Here’s a structured summary addressing each of your points regarding plant growth, hormones, and responses to environmental factors:
1. Etiolation vs. De-Etiolation
Etiolation: This is the process by which a plant develops in the absence of light, characterized by elongated stems, small or absent leaves, and pale color due to lack of chlorophyll. This adaptation helps the plant to reach light sources more quickly.
De-Etiolation: When a plant is exposed to light after a period of etiolation, it undergoes de-etiolation, leading to the development of true leaves, the production of chlorophyll, and the cessation of stem elongation. This process converts the plant into its photosynthetically active form.
2. Six Classes of Plant Hormones
- Auxins: Promote cell elongation, coordinate responses to light and gravity (phototropism and gravitropism).
- Gibberellins: Stimulate stem elongation, seed germination, and flowering.
- Cytokinins: Promote cell division, delay leaf senescence, and affect apical dominance.
- Ethylene: A gaseous hormone that regulates fruit ripening, leaf abscission, and response to stress.
- Abscisic Acid (ABA): Involved in stress responses, particularly in closing stomata during drought.
- Brassinosteroids: Promote cell expansion and differentiation, and are important for overall growth.
3. Phytochrome Photoreversibility
Phytochromes are light receptors that exist in two forms: Pr (inactive) and Pfr (active). When exposed to red light, Pr is converted to Pfr, and it can promote processes like germination in seeds (e.g., lettuce). In turn, far-red light converts Pfr back to Pr. This photoreversibility allows plants to sense light quality and quantity, ensuring that germination occurs under optimal conditions.

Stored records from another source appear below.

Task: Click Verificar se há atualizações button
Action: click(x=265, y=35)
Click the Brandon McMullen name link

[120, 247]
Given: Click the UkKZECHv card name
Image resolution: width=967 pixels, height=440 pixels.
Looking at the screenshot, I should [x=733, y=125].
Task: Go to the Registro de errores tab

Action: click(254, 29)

4. Light and Biological Clocks
Plants use light exposure to synchronize internal biological processes with the external environment. The presence of light at certain times influences the circadian rhythms of plants, aligning processes such as flowering and leaf movements with optimal conditions for growth and reproduction.
5. Photoperiodism in Plants
- Short-Day Plants: Flower when the light period is shorter than a critical length.

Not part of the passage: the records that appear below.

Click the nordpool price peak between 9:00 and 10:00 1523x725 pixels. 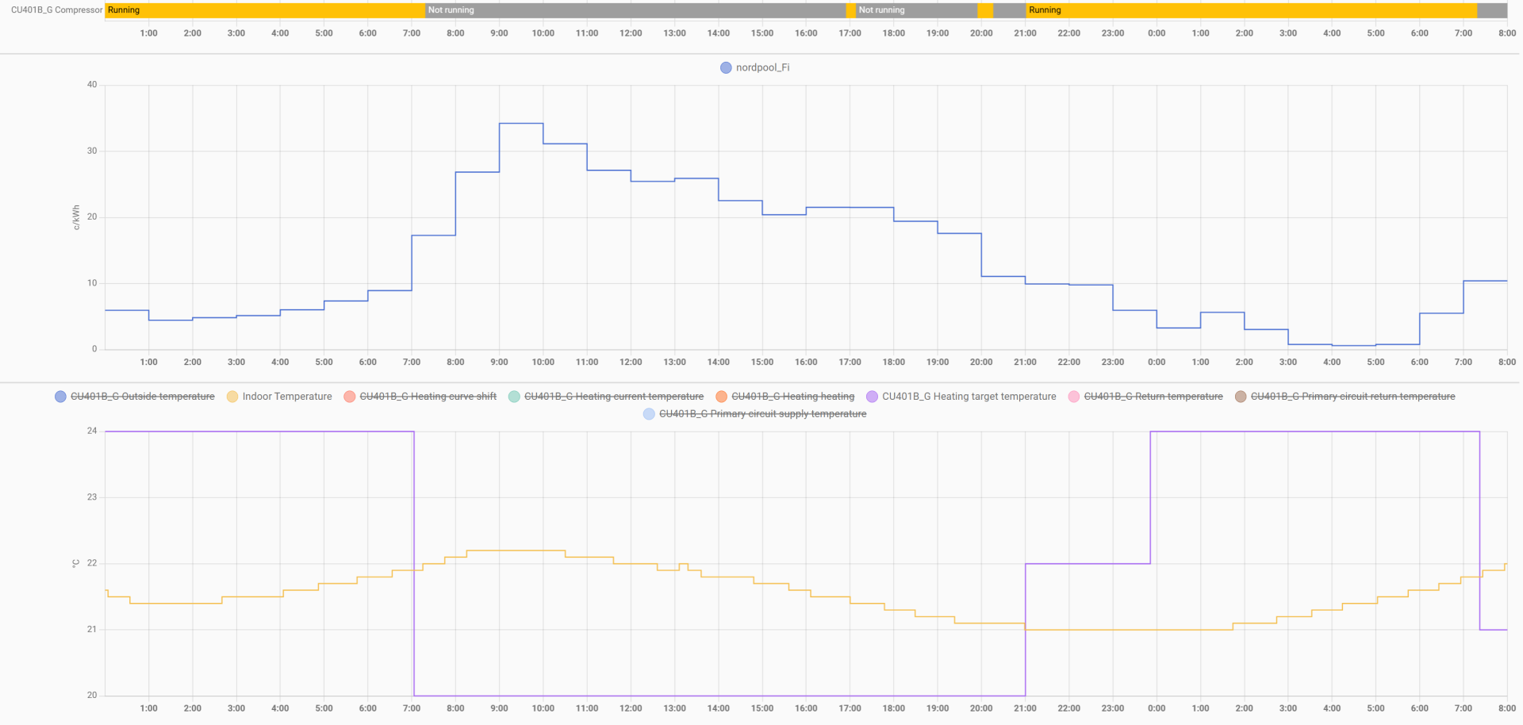(521, 124)
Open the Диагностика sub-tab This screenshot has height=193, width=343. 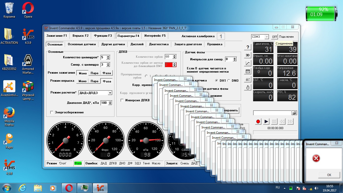(x=159, y=44)
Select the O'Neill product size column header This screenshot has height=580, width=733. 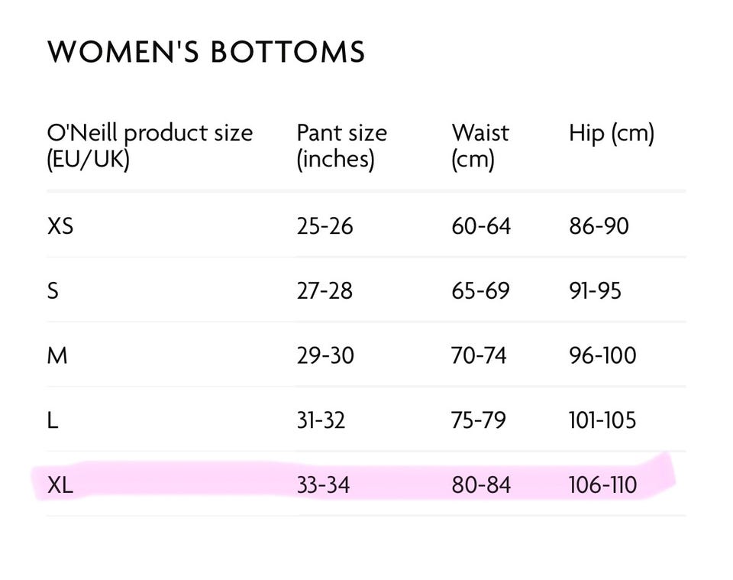click(x=150, y=146)
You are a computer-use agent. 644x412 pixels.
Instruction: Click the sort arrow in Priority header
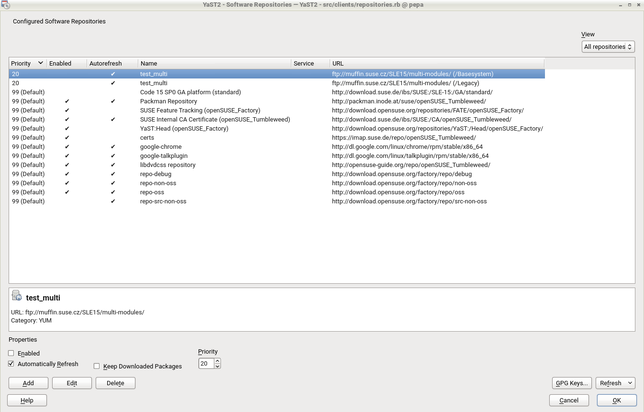tap(41, 63)
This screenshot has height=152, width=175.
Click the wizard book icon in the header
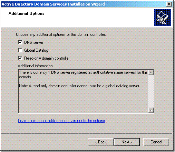tap(162, 18)
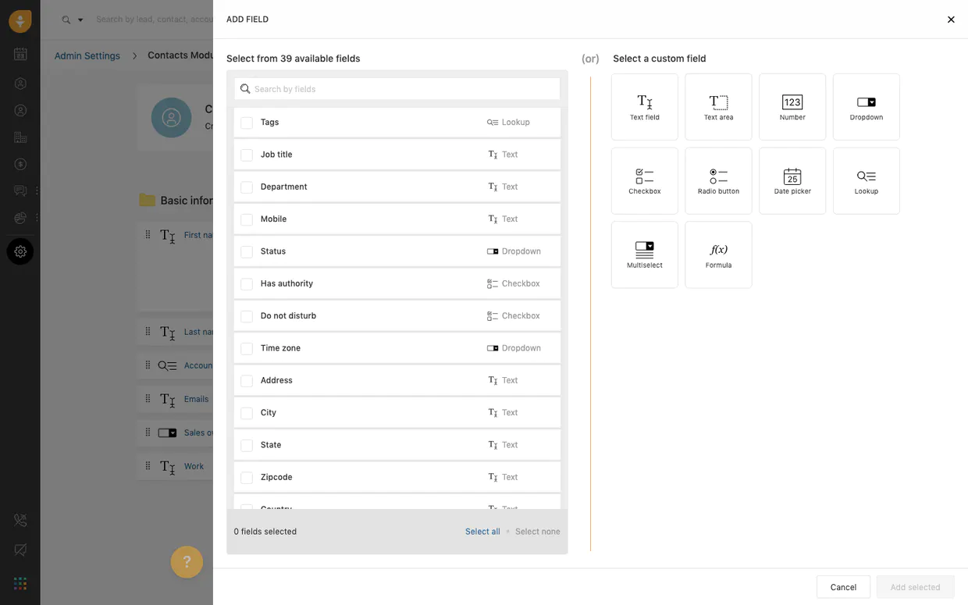Click Select none link

click(537, 532)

- Long-Day Plants: Flower when the light period exceeds a certain critical length.
- Day-Neutral Plants: Flower regardless of light duration. These names can be misleading because the actual requirement for flowering may not solely depend on day length but also on other factors such as temperature and light intensity.
6. Tropisms
- Gravitropism: Growth response to gravity (roots grow downwards and stems grow upwards).
- Thigmotropism: Growth response to touch; plants may wrap around structures (e.g., vines).
- Thigmomorphogenesis: Changes in plant growth in response to mechanical stimulation, such as wind or touch.
7. Responses to Environmental Stresses
- Drought: Plants may close stomata, alter root growth, and produce stress hormones like ABA.
- Flooding: Some plants develop aerenchyma (air channels) to transport oxygen.
- Salt Stress: Plants accumulate solutes (osmotic adjustment) or develop salt glands to excrete excess salts.
- Heat Stress: Plants may produce heat shock proteins to protect against denaturation.
- Cold Stress: Can induce changes in membrane composition and production of antifreeze proteins.
8. Responses to Biotic Stress
Plants respond to biotic stress (like herbivory or disease) through:
- Production of secondary metabolites (e.g., alkaloids, terpenes) that deter herbivores.
- Activation of defense genes leading to systemic acquired resistance (SAR).
- Recruitment of beneficial organisms (e.g., predators of herbivores) through volatile organic compounds.
This structured summary provides a clear view of how plants respond to their environment and the hormones that regulate their growth and development.